I'm sorry, I'm so so sorry. I disappeared with out a trace and did not even post that I was alive. In the past this has happened when I was having WAY to much fun. Well, not this time.

It all started with pizza and beer on Friday night. Come Saturday at noon, I was not feeling well, worst of all I had to endure the mild rage of: THE HUBS.

OMG- how many times are you going to eat Pizza and get sick?!? I told you not to eat pizza. The next time I see you eating pizza *pow* to the moon! (not exactly, but you get it)

So throwing up Saturday, Sunday, Monday- hmmmm, maybe it wasn't the pizza? No one else is sick in the house?!

More ranting from THE HUBS on Monday night- When are you going to go the the Doctor?! What has to happen to make you call the guy?! You're probably sick because you haven't eating in the days, and your stomach is rebelling! Have some toast and tea, it will settle you stomach.

The man brings me toast and tea, I dutifully eat 1/2 the toast and about 2 ounces of tea. Well, somehow I manage to projectile vomit through my nose and mouth about 10000999 ounces of water 20 minutes later.
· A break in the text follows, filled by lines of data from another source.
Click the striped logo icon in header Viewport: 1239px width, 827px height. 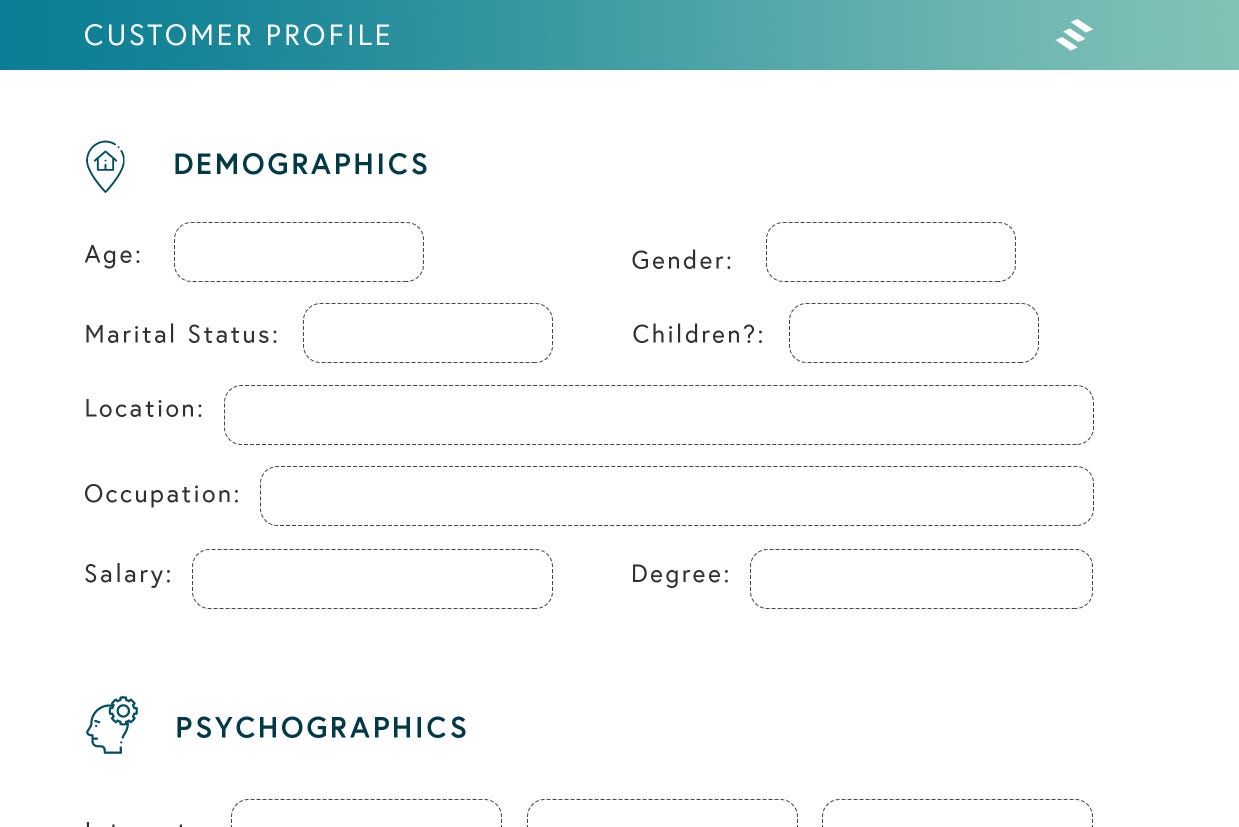[1074, 35]
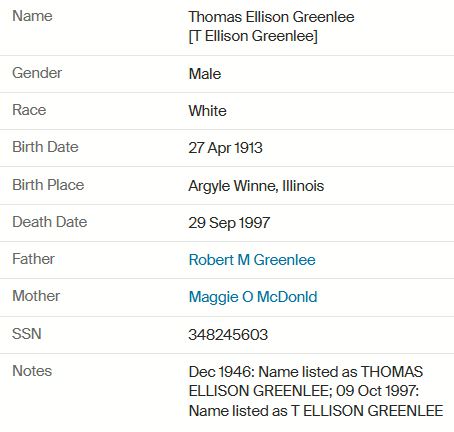
Task: Click the Race field label
Action: [x=29, y=110]
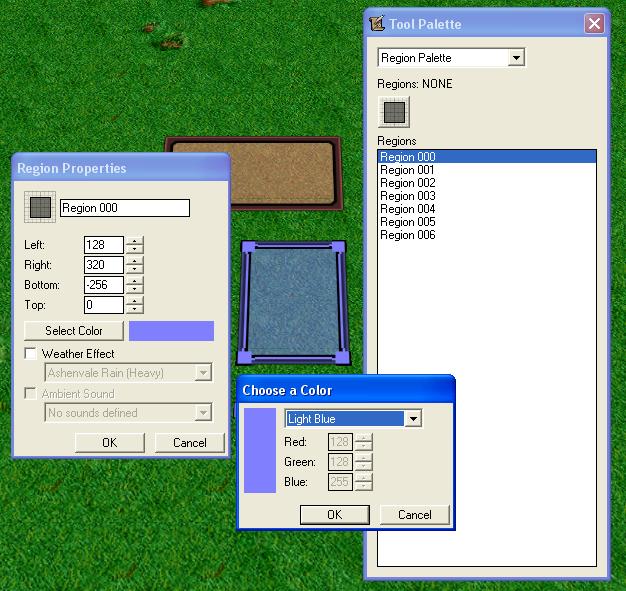Decrease the Right value stepper

point(135,269)
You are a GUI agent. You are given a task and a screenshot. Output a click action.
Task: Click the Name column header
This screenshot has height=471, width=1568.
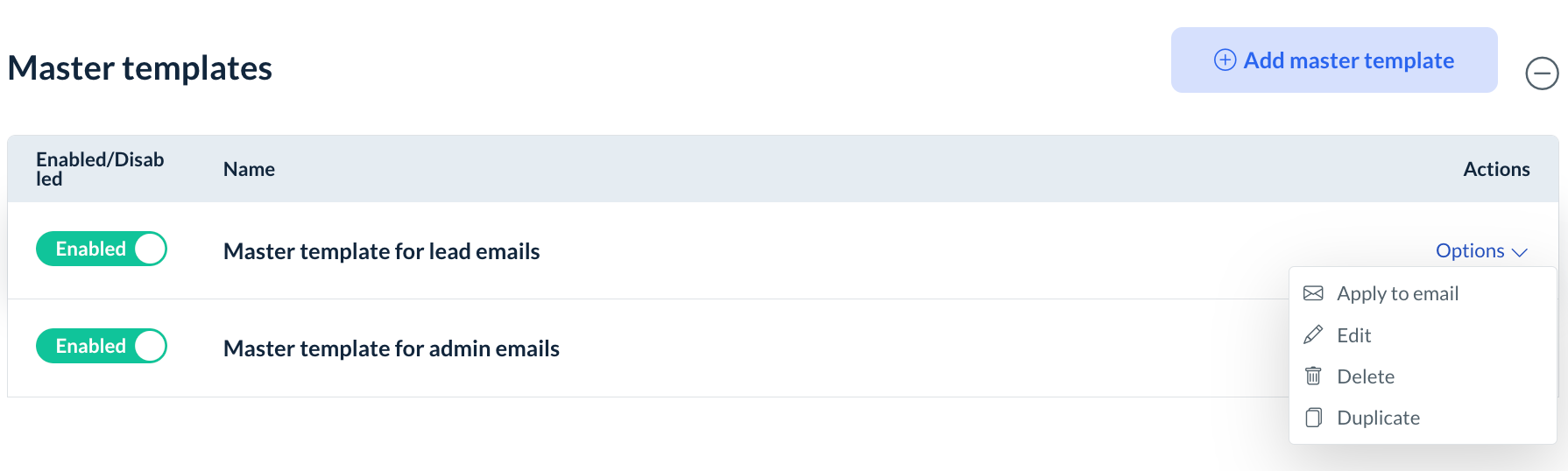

I almost choked, peed my self a little when my life flashed before my eyes and then started to cry.

This was a BIG mistake, because of course THE HUBS lost his damn mind and wanted to go to the ER. I wanted to shower and go to bed.

At knife point I was forced to call the Doc at 8am the Tuesday morning.

DOC- hmmm, no liquids held down since Saturday am. OK, go to the E.R. I will see you there.

Which ER you ask? The CRAZY seventh day Adventist one, of course! I got there at 9:30 am on Tuesday..

Well, apparently not eating and drinking and throwing up all the time is pretty BAD, because I was admitted, then pumped full of magnesium, potassium, and IV that looked like yellow Gatorade and got GIANT tubes of sugar pumped into my arm.

Here are the FACTS of my stay:
  • I didn't get to leave until Friday at 9:30PM
  • This annoyed my sister greatly since she was kicked out 22 hours after having her kid
  • (84 hours!) I could have had 3.8 babies!
  • They never figured out what I had-just said a virus
  • It took the Doc 48 to actually see me in person in the hospital (that's what I call service!)
  • I gave the Chaplin the stink eye
  • got into an almost fight with a non English speaking volunteer, over what an Atheist is.
  • lost 10 lbs
  • watched FOOD Network and HGTV the WHOLE time!
  • was bored out my mind
So ladies and gays all these stories and more are coming up, and I am really sorry for being so bad....will you ever forgive? I can;t live with out the $10 a month I make off BlogHer! haha!!!

In other news I have come up for a new nickname for THE HUBS and the bestie's (the Ethel to my Lucy or maybe I am the Ethel to her Lucy?) HUB, from this day forward they will be known as THE MOFO's, how apropo, no?